In recent years

In recent years, global change research has been one of the most active areas of research internationally. Human activities are continually changing the environment on an unprecedented scale and speed. Land use change is one of the important research subjects on understanding of global environmental change and sustainable development of industries, agriculture and so on. The concentration of land use in response to world population growth and its expenditure for the environment warrant in-depth studies of these transformations (Wu et al., 2006). Several international interdisciplinary research projects have been initiated during the past two decades for this purpose. Both of these projects indicated the need to construct an updated and accurate database concerning these changes, their meaning, their pace and the explanatory factors prompting their appearance (Mather, 1999). IGBP and IHDB have launched a plan of “Land use /Cover Change (LUCC)” in 1995,sincw then LUCC has been an advanced and hot subject in global environment change research (Meyer and Turner, 1996; Verburg et al., 1999; Dai et al., 2001; Geist and Lambin, 2001; Veldkamp and Lambin, 2001; Susanna and Chen, 2002; Honnay et al., 2003; Quan et al., 2006; Luciana et al., 2007; Ge et al., 2007; Fikir et al., 2009). The studies on LUCC can be shortened as three issues: dynamic analysis, driving forces, and global and regional models of LUCC (Henk and Latesteijn, 1995; Fischer and Sun, 2001; Pijanowski et al., 2002; Gautam et al., 2003; Kline, 2003; Aspinall, 2004; Patma et al., 2004; Erika et al., 2005; Shao et al., 2005; Guan et al., 2008). In recent years, the LUCC community has produced a large set of operational models used to predict and explore land use change trajectories (Verburg et al., 2006). The models cannot support only the exploration of future land use changes under different conditions but also support land use planning and policy.
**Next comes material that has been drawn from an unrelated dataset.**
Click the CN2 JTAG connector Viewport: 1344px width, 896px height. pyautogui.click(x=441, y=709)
All these models can divide into: empirical and statistical models such as Markov chains and Regression model, dynamic models such as Cellular Automata (CA) model, Agent-based model and System dynamic model, integrated model such as CLUE (Conversion of Land Use and its Effects) model. Empirical and statistical model can complete dynamic simulation. Dynamic models appear to be better to be suited to predict land use changes in the future. Integrated model that is based on multidisciplinary and combining elements of different modelling techniques.
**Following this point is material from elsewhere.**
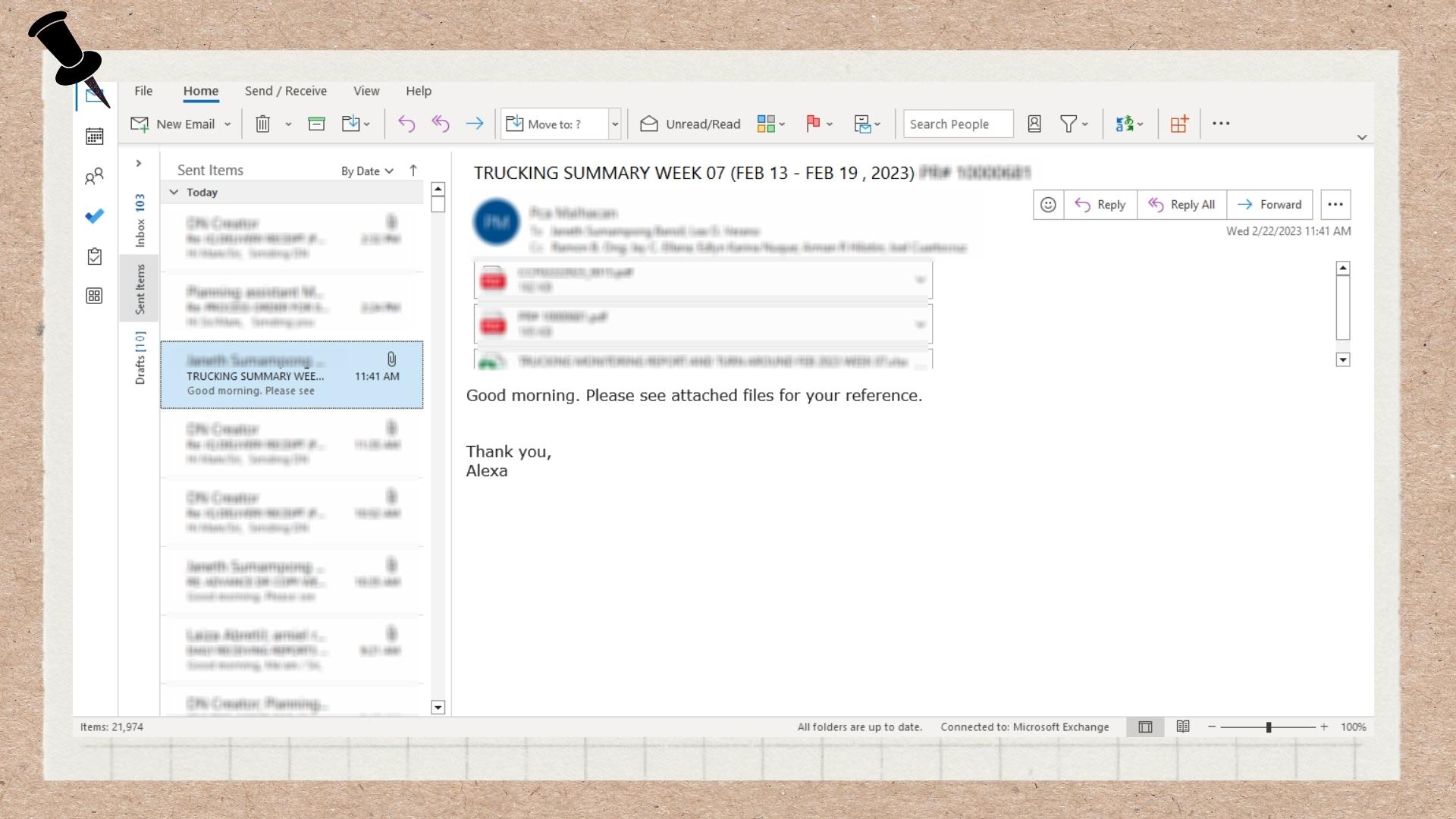Click the Archive icon in toolbar
The width and height of the screenshot is (1456, 819).
tap(316, 124)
A Markov-CA model included with geographic information system (GIS) data is claimed to be proper approach to model the temporal and spatial change of land use (Myint and Wang, 2006; Courage et al., 2009). In the Markov-CA model, Markov chain process controls temporal change among the land use types based on transition matrices (L√≥peza et al., 2001). Since LUCC has a direct and indirect impact on a number of factors of natural environment, as well as the regional and global sustainable development, the land change modelling has attracted increasing attention in the perspective global climate change (Li, 1996; Wijesekara et al., 2012). The continuous evaluation and transformation of land surface has resulted in serious consequence to the physical system at multiple scales, and raised a number of change in the ecological processes, such as surface runoff, soil erosion and agricultural non-point source pollution (Wijesekara et al., 2012; Li et al., 2010; Ouyang et al., 2010). The Markov model can quantitatively predict the dynamic changes of landscape pattern, while it can’t deal with the spatial pattern of landscape change (Balzter et al., 1998). The accuracy of CA-Markov decreased when the model tried to predict for a longer period of time, possibly due to the fact that a uniform transition rule was used by the model throughout the simulation period (Samat et al. (2011)). In general, the LUCC spatial modelling objectives are: 1). to measure the LUCC and explain its dynamics; 2). to identify the spatial pattern of LUCC and urban expansion rate; 3). to model the spatial relationship between LUCC and its driving factors; and 4). to predict the LUCC sensitivity in the future.